**Task to carry out:** From the material below, copy exactly the lines beginning with the one that contains "Select the rupee currency symbol" and ending with the one that contains "Given: Switch to Key Attestation tab"; the pictures stay out.

**Records provided:**
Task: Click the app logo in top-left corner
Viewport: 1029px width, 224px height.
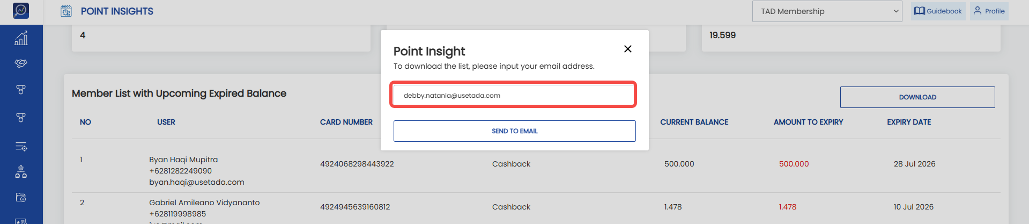Action: 21,10
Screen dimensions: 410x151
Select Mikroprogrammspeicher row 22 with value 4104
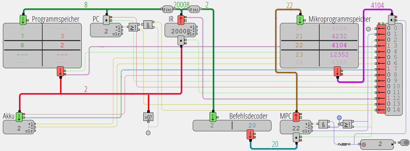[319, 46]
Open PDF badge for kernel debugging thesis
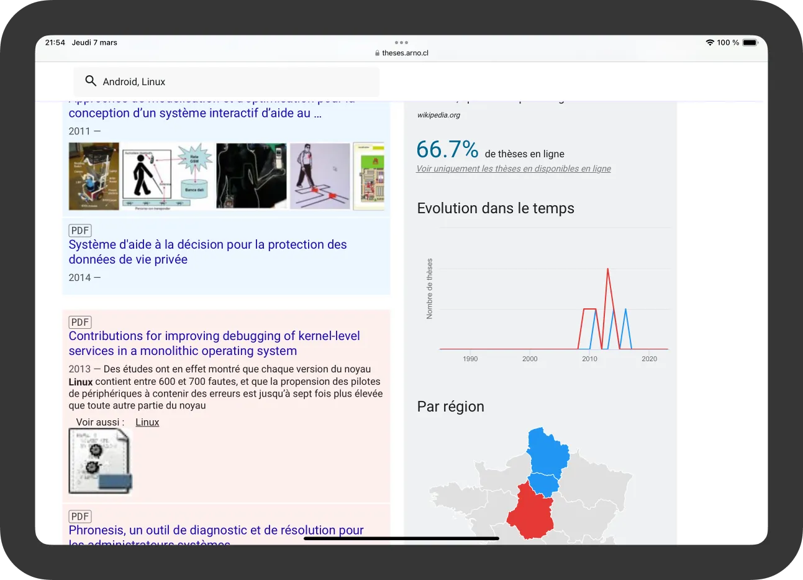This screenshot has height=580, width=803. click(x=80, y=322)
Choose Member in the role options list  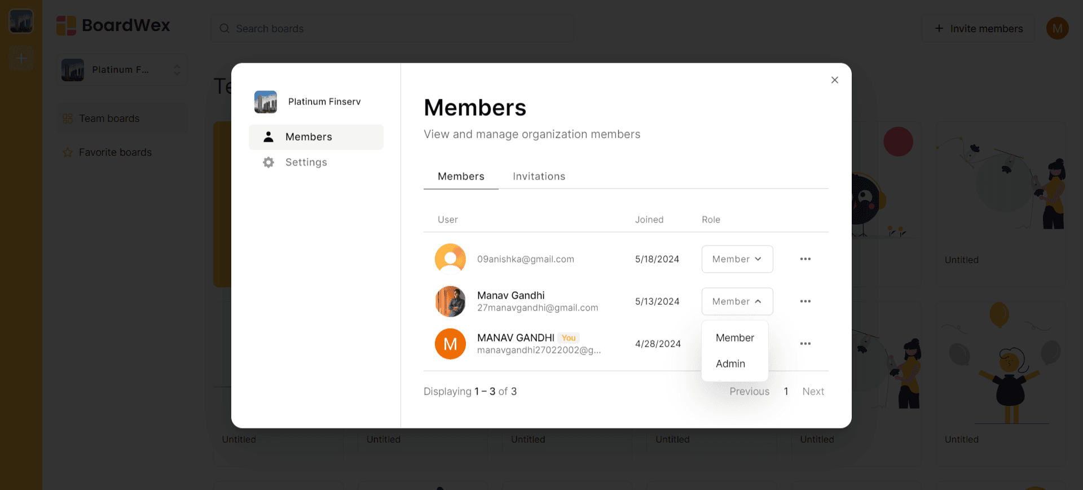pos(734,338)
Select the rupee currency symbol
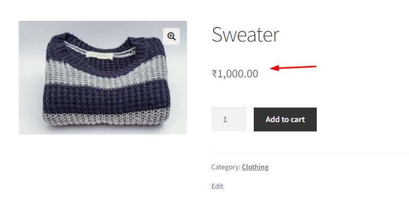The image size is (409, 213). pos(214,74)
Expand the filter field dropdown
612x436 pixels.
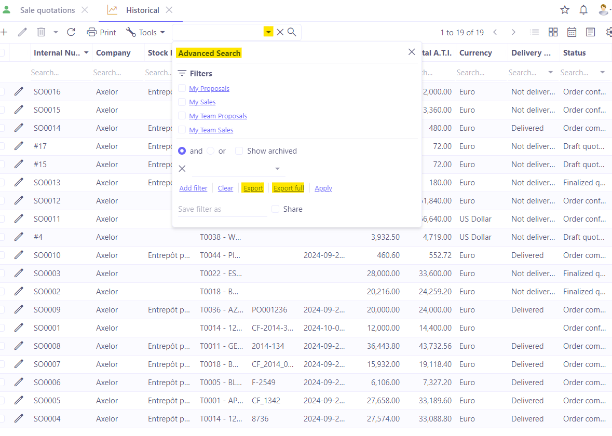(277, 169)
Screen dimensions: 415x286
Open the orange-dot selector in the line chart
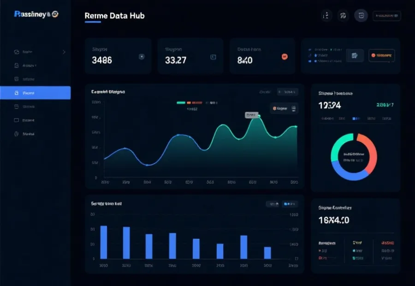point(284,108)
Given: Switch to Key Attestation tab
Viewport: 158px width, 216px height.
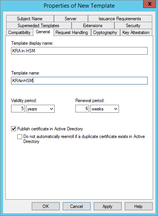Looking at the screenshot, I should click(x=136, y=32).
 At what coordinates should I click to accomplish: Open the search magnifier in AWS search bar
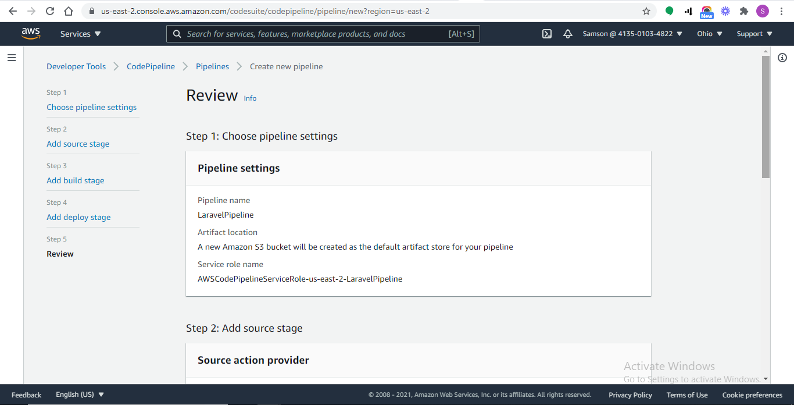point(177,34)
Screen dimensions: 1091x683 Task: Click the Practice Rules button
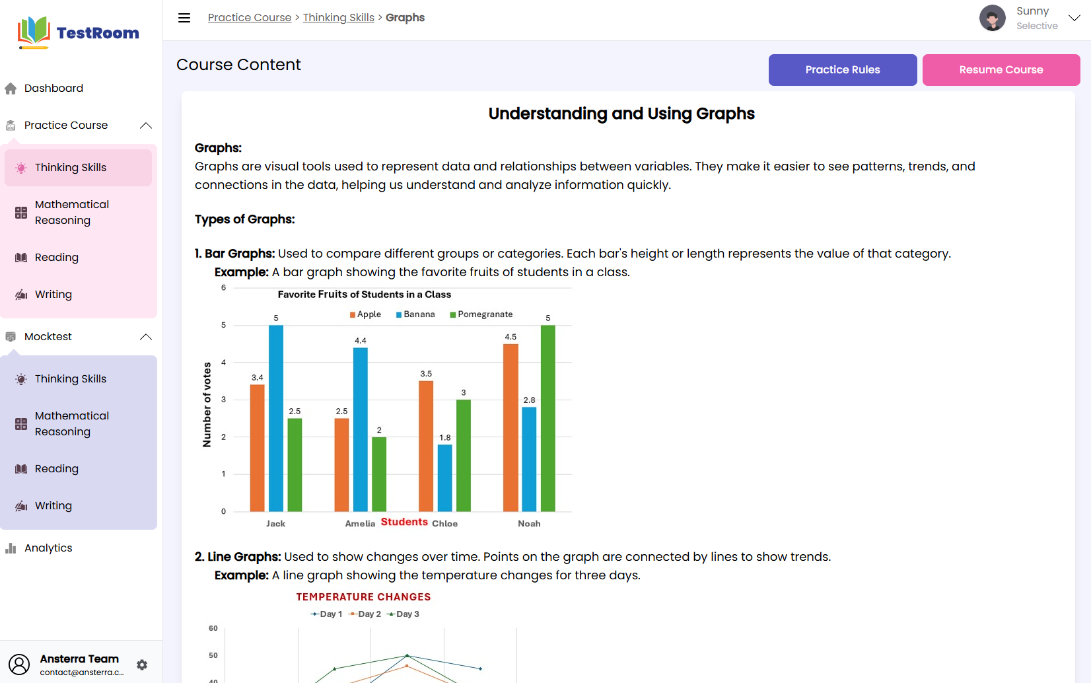(x=843, y=70)
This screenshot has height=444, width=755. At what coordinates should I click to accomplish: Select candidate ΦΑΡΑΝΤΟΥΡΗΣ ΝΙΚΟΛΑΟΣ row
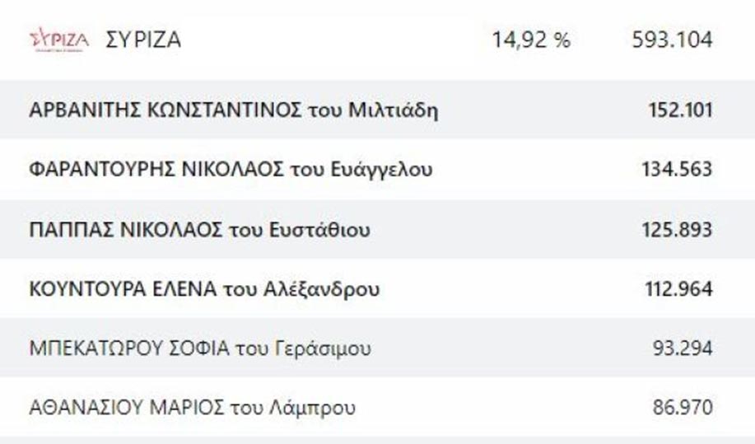(377, 169)
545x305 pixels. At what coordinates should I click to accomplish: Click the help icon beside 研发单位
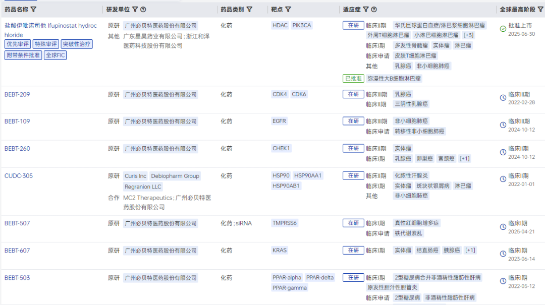pos(143,10)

**Response to the exercise:**
Select the rupee currency symbol
The image size is (409, 213). pos(214,74)
Expand the filter field dropdown
612x436 pixels.
(277, 169)
Screen dimensions: 415x286
Open the orange-dot selector in the line chart
point(284,108)
Given: Switch to Key Attestation tab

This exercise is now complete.